If We Don’t Save Our Memories, Nobody Else Will

“Facebook users are pouring their hearts and souls into this system and it is tossing them into the proverbial circular file,” says Scott Rosenberg in a post looking at whether we can trust social networking sites with our history.

This is the real issue I have with Facebook: it’s going to go down, and it’s going to take your online life along with it. All things considered, the fundamental difference between Facebook and Twitter is that the data you throw onto Twitter can be pulled right back out of the service. (I’ve just started using Tweet Nest, which allows you to take on the responsibility for archiving your own tweets on your own server, and it’s fantastic). In a practical sense Twitter don’t own your tweets: they host them.

From an “I’m-only-interested-in-the-now” perspective, Facebook works just fine. You click on stuff that’s been uploaded over the past twenty-four hours, and Facebook gets a whole heap of ad revenue off each of those clicks. Fresh data = $$$.

But from a long-term perspective, Facebook is broken. Your data is trapped with a company that has little-to-no obligation to save your memories. Because old data is likely to generate fewer hits, Facebook has a very real incentive to delete all photographs or movies that hit a certain threshold: say, anything that hasn’t been viewed in the last twelve or eighteen months. Can you imagine the shitstorm if they implemented that policy today? But how about in ten years? Twenty? Why should Facebook give a damn about storing those prom photos you uploaded all the way back in 2006 that are getting two clicks a decade? Those photos might be important to you, but to Facebook, that’s just a dozen megabytes that aren’t generating squat by way of revenue. Then add on all the other data you’ve uploaded that you no longer look at (but might want to look at some day) and multiply that by a hundred million.

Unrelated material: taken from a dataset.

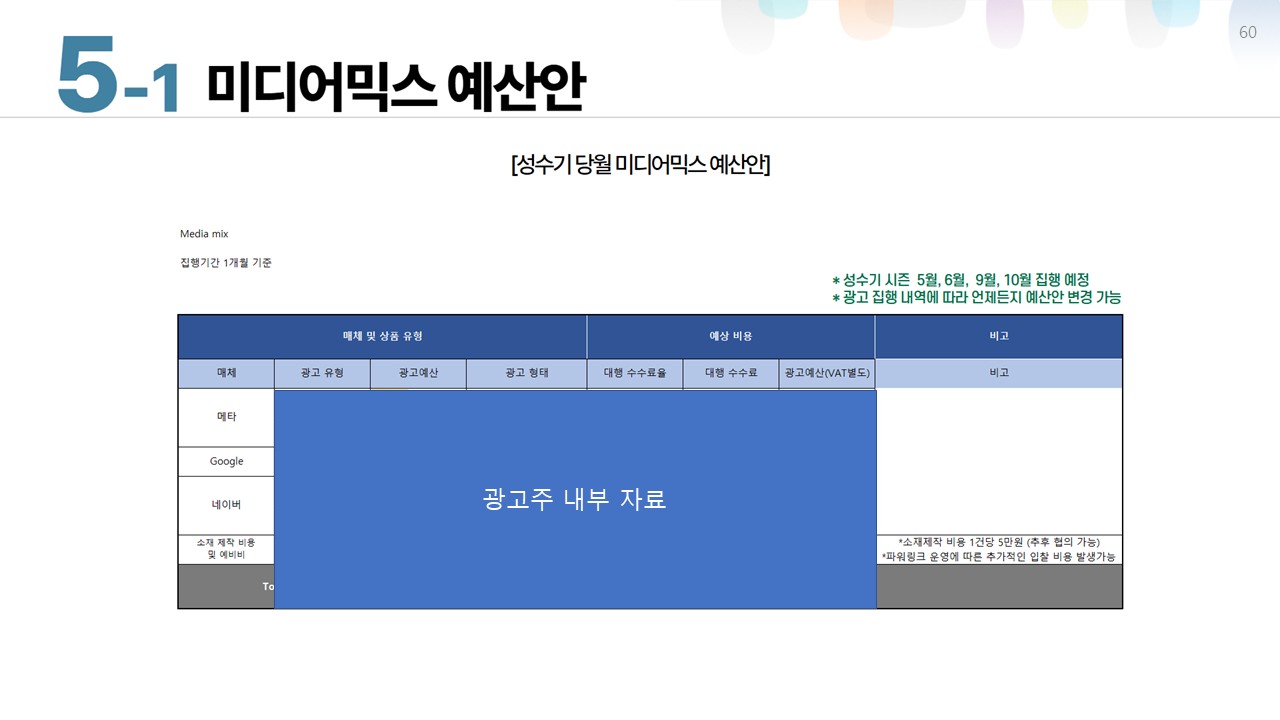
Task: Select the 매체 및 상품 유형 header cell
Action: pos(382,336)
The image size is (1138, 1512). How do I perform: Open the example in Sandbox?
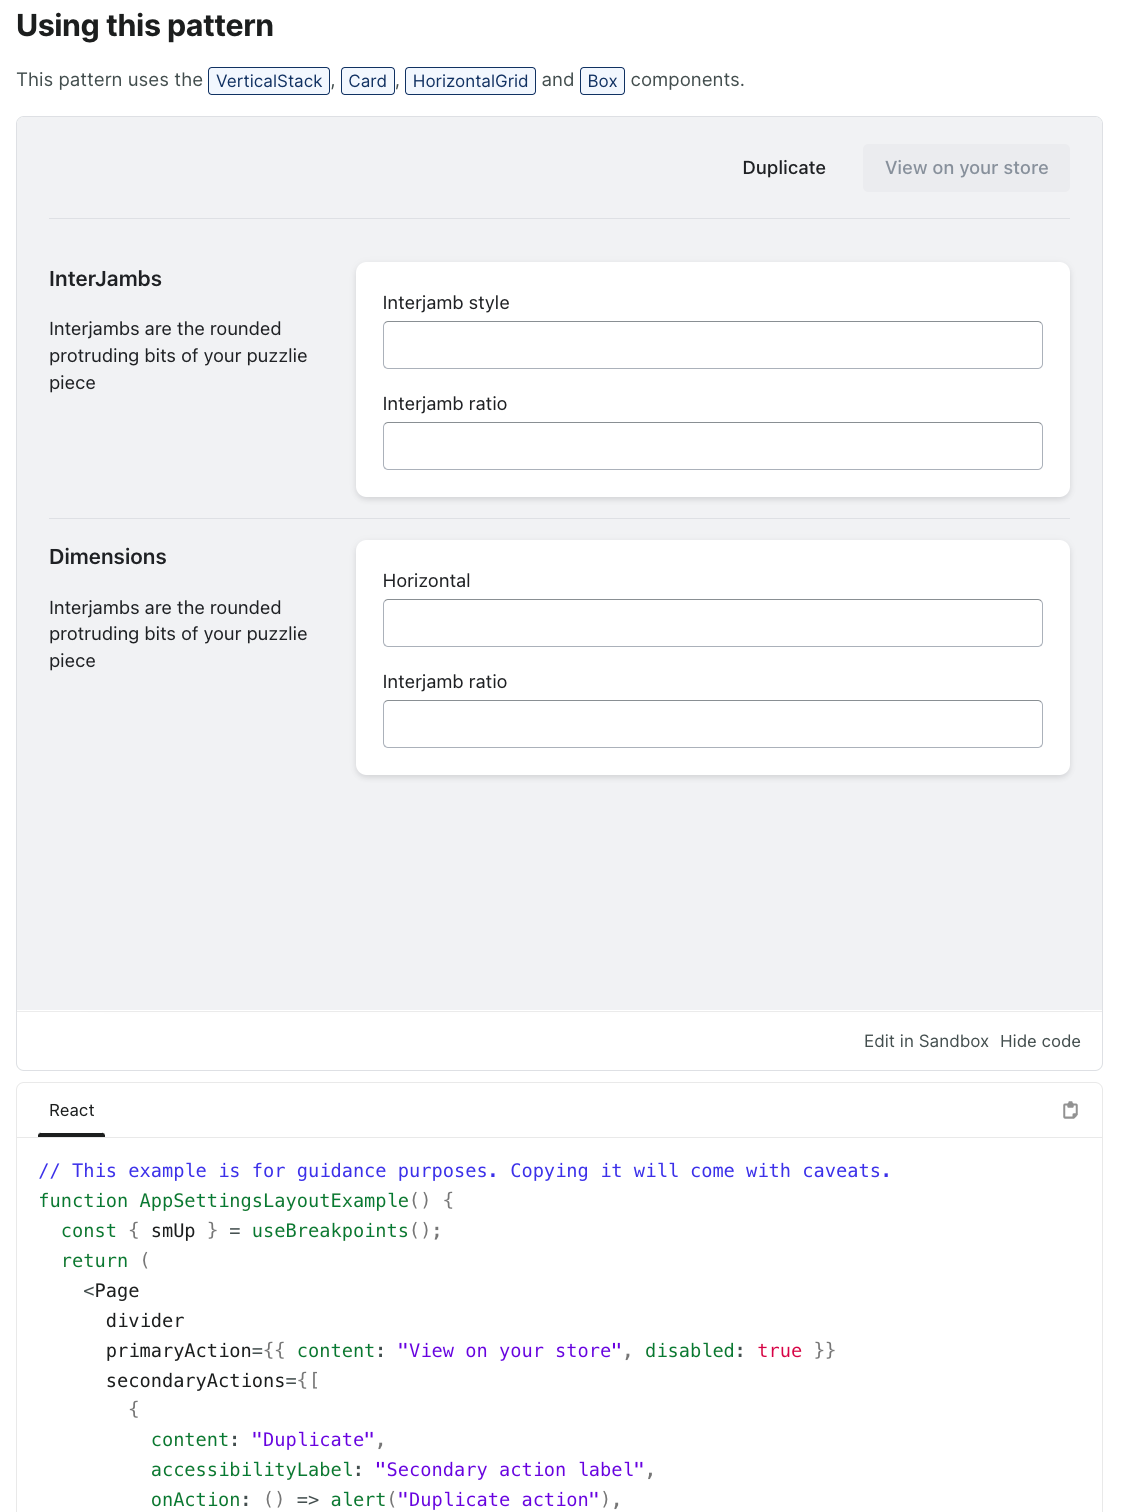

We didn’t kick up enough of a fuss when Geocities closed up shop. Now it’s up to non-profit groups like Internet Archive to trawl through the wreckage and salvage what they can. Yahoo, it should be noted, did not see any reason to keep their own active Geocities archive. The lesson to be learned – particularly as we transition to storing even more of our data in the cloud – is that the only person who really gives a damn your memories is you. You’re either fine with the fact that your data could disappear tomorrow, or you use services that let you put yourself in charge of your own virtual shoebox.

If you knew that all of your data would be gone within a decade, would that change the way you used Facebook?


Comments

2 responses to “If We Don’t Save Our Memories, Nobody Else Will”

  1. Elliot Clowes Avatar
    Elliot Clowes

    I agree completely. Facebook is that guy you meet at a party that you just don’t trust. The guy you know will later be rummaging around upstairs looking for something to steal.

    I use Facebook casually; trying not to invest too much time or data into the service. I wouldn’t use it at all if so many people weren’t on it. Only 1 person I know isn’t on there.

    Twitter’s handy because it’s just characters. Facebook is a lot more complicated than that. Andy Graulund’s Nest thing is really cool. Beautiful as well. You might want to try Backupify. I’ve been using it for a while now, and it works fine. It backs up quite a few social sites, including Twitter, Facebook, Gmail and Delicious. I haven’t personally tried the Facebook service yet as it’s still in beta and will probably push me over 2GB of storage and require a premium subscription. But try it. It’s very handy.

  2. Elliot, totally! Facebook is that jerk you hang around with because he’s got great connections, but could turn on you completely at any moment.

    Sigh, I want Geocities back. *Tear*.